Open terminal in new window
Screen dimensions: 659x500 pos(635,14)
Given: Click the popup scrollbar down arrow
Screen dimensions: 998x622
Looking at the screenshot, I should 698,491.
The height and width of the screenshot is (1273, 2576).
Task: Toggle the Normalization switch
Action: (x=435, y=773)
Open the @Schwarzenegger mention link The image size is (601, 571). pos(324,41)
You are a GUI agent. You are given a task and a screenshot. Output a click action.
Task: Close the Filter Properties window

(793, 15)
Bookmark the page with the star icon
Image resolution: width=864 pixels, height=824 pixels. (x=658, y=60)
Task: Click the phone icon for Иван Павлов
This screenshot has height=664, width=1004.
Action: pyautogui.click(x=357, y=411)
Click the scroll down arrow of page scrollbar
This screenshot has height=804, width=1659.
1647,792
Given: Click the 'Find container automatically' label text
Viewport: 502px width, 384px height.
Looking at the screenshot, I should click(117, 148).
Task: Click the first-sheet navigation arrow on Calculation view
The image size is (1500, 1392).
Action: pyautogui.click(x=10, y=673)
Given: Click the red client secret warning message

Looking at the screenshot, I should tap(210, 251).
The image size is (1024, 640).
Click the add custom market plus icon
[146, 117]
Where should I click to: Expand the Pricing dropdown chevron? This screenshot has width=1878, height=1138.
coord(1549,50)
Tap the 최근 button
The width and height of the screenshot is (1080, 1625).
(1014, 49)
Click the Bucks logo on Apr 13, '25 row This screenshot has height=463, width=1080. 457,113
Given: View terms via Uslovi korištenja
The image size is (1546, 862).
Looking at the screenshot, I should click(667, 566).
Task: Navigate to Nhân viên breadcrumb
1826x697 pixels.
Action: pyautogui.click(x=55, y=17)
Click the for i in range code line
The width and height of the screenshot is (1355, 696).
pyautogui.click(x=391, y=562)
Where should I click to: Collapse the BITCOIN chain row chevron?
___
- _What needs to be done_
Repeat the records above exactly, from the first line to the last.

- _Solved exercise_
Open terminal in new window
Screen dimensions: 659x500 pos(635,14)
Given: Click the popup scrollbar down arrow
Screen dimensions: 998x622
Looking at the screenshot, I should 698,491.
The height and width of the screenshot is (1273, 2576).
Task: Toggle the Normalization switch
Action: (x=435, y=773)
Open the @Schwarzenegger mention link The image size is (601, 571). pos(324,41)
You are a GUI agent. You are given a task and a screenshot. Output a click action.
Task: Close the Filter Properties window

(793, 15)
Bookmark the page with the star icon
Image resolution: width=864 pixels, height=824 pixels. (x=658, y=60)
Task: Click the phone icon for Иван Павлов
This screenshot has height=664, width=1004.
Action: pyautogui.click(x=357, y=411)
Click the scroll down arrow of page scrollbar
This screenshot has height=804, width=1659.
1647,792
Given: Click the 'Find container automatically' label text
Viewport: 502px width, 384px height.
Looking at the screenshot, I should click(117, 148).
Task: Click the first-sheet navigation arrow on Calculation view
The image size is (1500, 1392).
Action: pyautogui.click(x=10, y=673)
Given: Click the red client secret warning message

Looking at the screenshot, I should tap(210, 251).
The image size is (1024, 640).
Click the add custom market plus icon
[146, 117]
Where should I click to: Expand the Pricing dropdown chevron? This screenshot has width=1878, height=1138.
coord(1549,50)
Tap the 최근 button
The width and height of the screenshot is (1080, 1625).
(1014, 49)
Click the Bucks logo on Apr 13, '25 row This screenshot has height=463, width=1080. 457,113
Given: View terms via Uslovi korištenja
The image size is (1546, 862).
Looking at the screenshot, I should click(667, 566).
Task: Navigate to Nhân viên breadcrumb
1826x697 pixels.
Action: pyautogui.click(x=55, y=17)
Click the for i in range code line
The width and height of the screenshot is (1355, 696).
pyautogui.click(x=391, y=562)
Where should I click to: Collapse the BITCOIN chain row chevron?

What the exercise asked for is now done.